- What the task requires -
Going down the listing below, print exactly each line from the one with "Instruction: Click the Oppsett gear icon" up to and including the one with "Task: Choose the UNSELECTED radio button", and skip the rest.

- Task data -
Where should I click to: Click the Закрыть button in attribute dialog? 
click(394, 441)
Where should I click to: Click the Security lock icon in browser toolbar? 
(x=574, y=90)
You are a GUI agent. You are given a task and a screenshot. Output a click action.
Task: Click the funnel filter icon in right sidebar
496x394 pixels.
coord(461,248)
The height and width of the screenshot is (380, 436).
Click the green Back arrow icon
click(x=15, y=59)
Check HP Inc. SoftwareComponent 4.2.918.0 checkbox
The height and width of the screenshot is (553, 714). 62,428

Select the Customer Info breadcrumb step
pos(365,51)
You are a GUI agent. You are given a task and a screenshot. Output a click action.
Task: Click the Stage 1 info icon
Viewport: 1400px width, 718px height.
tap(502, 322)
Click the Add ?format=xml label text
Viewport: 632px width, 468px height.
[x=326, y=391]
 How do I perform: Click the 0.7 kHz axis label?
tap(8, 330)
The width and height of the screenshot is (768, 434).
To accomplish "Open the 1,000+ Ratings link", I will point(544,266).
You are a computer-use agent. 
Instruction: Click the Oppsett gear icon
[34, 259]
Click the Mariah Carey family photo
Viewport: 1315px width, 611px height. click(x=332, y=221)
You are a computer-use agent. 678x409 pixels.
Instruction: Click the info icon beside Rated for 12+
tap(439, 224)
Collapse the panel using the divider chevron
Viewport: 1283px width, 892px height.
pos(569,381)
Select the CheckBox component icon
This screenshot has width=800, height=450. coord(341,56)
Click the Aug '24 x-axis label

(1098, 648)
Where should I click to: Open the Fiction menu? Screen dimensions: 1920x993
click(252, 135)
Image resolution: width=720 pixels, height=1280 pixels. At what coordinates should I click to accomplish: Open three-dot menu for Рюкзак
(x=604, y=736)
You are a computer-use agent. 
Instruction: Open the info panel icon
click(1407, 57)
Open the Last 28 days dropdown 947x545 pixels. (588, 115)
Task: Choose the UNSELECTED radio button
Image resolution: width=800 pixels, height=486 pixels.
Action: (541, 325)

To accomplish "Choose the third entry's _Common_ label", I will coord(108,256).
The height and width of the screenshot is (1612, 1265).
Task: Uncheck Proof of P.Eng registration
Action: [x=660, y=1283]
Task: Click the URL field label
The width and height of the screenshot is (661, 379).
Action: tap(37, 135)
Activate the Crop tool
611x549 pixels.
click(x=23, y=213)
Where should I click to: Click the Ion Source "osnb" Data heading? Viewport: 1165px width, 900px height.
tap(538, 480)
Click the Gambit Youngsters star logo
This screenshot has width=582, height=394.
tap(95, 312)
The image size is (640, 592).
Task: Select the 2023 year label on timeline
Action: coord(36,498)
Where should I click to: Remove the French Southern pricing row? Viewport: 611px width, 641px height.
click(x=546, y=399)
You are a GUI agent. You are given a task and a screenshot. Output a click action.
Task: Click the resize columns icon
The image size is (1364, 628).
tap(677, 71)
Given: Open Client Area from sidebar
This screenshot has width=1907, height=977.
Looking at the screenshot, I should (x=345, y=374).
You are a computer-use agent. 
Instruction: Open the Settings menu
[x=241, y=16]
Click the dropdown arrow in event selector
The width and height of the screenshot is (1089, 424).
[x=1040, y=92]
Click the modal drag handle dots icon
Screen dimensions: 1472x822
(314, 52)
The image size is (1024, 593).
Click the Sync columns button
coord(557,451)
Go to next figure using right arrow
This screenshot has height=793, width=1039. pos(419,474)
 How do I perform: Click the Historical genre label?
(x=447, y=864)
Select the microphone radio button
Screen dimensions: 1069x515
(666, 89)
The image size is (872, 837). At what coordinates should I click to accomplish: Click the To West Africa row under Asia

- Your solution -
Instruction: Click the Oppsett gear icon
[34, 259]
Click the Mariah Carey family photo
Viewport: 1315px width, 611px height. click(x=332, y=221)
You are a computer-use agent. 678x409 pixels.
Instruction: Click the info icon beside Rated for 12+
tap(439, 224)
Collapse the panel using the divider chevron
Viewport: 1283px width, 892px height.
pos(569,381)
Select the CheckBox component icon
This screenshot has width=800, height=450. coord(341,56)
Click the Aug '24 x-axis label

(1098, 648)
Where should I click to: Open the Fiction menu? Screen dimensions: 1920x993
click(252, 135)
Image resolution: width=720 pixels, height=1280 pixels. At what coordinates should I click to accomplish: Open three-dot menu for Рюкзак
(x=604, y=736)
You are a computer-use agent. 
Instruction: Open the info panel icon
click(1407, 57)
Open the Last 28 days dropdown 947x545 pixels. (588, 115)
Task: Choose the UNSELECTED radio button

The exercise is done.